Film Review: 'Tell Spring Not to Come'

Saeed Taji Farouky has carved out something of a reputation for directing and producing documentaries that are visually arresting and pack a punch. Tunnel Trade (2007), about Gaza's illegal underground smuggling economy, was nominated for a Rory Peck Award, while The Runner (2013), about an activist and athlete from Western Sahara, garnered high praise and was a finalist in the Social Impact Media Awards. Tell Spring Not to Come This Year is a co-production with Michael McEvoy.

When NATO troops withdrew from Afghanistan in 2013 the Afghan National Army (ANA) took over control of Helmand Province, where they endure frequent attacks from Taliban fighters. The previous year McEvoy had worked with the British Army in the region and he wanted to document what it was like for the ANA after the foreign forces left. Farouky and McEvoy were embedded with an ANA unit over the course of a year and their film follow the fortunes of the soldiers and, in particular, Cmdr. Jalaluddin and Pvt. Sunnatullah. The soldiers have mixed feelings about the withdrawal of NATO troops. Some are relieved and are keen to defend their own land. Others feel abandoned and are concerned that they don't have the right equipment and that they have been deserted at a particularly difficult time. Most feel a bit of both. Farouky captures the soldiers' daily existence on the army base; the cramped dormitories, the table tennis, the phone calls home, the camaraderie and the shared laughter.

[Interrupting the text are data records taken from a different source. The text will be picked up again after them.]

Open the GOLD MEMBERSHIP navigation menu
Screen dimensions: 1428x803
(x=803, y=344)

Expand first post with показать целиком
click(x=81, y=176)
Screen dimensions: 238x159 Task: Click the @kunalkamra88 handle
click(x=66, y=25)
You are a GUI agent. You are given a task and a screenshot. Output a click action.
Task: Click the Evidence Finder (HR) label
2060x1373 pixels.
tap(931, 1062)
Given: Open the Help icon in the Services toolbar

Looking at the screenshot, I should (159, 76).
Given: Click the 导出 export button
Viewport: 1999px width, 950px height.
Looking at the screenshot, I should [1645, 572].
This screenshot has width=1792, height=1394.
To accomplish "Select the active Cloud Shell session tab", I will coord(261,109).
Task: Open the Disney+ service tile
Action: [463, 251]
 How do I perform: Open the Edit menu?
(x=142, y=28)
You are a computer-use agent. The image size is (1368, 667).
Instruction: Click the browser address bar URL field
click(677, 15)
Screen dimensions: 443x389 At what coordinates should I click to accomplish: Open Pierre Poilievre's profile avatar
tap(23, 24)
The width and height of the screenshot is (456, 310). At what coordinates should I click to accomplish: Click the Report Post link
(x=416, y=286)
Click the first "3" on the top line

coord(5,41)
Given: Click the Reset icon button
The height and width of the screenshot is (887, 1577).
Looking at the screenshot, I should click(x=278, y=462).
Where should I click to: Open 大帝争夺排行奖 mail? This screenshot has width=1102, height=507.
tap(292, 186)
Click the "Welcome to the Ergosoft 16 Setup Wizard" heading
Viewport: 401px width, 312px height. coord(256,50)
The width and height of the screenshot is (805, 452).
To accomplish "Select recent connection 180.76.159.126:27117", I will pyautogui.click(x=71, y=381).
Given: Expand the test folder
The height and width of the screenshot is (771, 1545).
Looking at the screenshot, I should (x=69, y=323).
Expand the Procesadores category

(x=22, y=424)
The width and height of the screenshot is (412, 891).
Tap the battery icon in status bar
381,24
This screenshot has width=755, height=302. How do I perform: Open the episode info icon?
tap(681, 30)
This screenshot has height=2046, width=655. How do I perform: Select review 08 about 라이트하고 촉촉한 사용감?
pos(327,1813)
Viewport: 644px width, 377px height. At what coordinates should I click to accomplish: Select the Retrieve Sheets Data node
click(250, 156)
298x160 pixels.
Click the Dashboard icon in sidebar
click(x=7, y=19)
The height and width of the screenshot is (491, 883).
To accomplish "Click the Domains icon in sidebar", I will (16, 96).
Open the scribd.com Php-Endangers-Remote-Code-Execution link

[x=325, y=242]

For many ordinary Afghans living in poverty, joining the army offers them the opportunity to better themselves, to earn a regular income and support their families back home. So it is all the more shocking when we learn that they have not been paid their salary for nine months. Over-burdened administration, complex bureaucracy, willful mismanagement or embezzled funds? It's never made clear. What is evident is the men's courage as they attempt to keep the peace and come under fire. Their fear is often palpably caught on Farouky's camera. The bravery of Farouky and McEvoy is also evident when they are filming dangerous operations or when they are shot at as they follow the soldiers in retreat. In one telling scene, we hear the ragged breath of the cameraman as he runs after the soldiers under fire. When he reaches the safety of the vehicle sent to pick them up, the men's adrenalin is palpable. The camera is immediately trained on one of the soldiers - the look of fear and relief on his face is a frank projection of the cameraman's own.

It's this humanity that keeps us engaged throughout. Farouky captures the beauty of the landscape, despite the ravages of war, and he recognises the importance of the small moments that linger with you - the soldiers' care for the Mynah bird that makes the barracks its home, for instance, or Jalaluddin's love of literature. The film's title comes from a poem by Khaliullah Khalili, which Jalaluddin recites. As well as giving ordinary Afghan soldiers a voice, Tell Spring Not to Come This Year offers a valuable window on the reality of life in the ANA, amply illustrated by the distrust of villagers caught between the Taliban and the army, and the desire of the soldiers to rebuild their country and earn a decent living.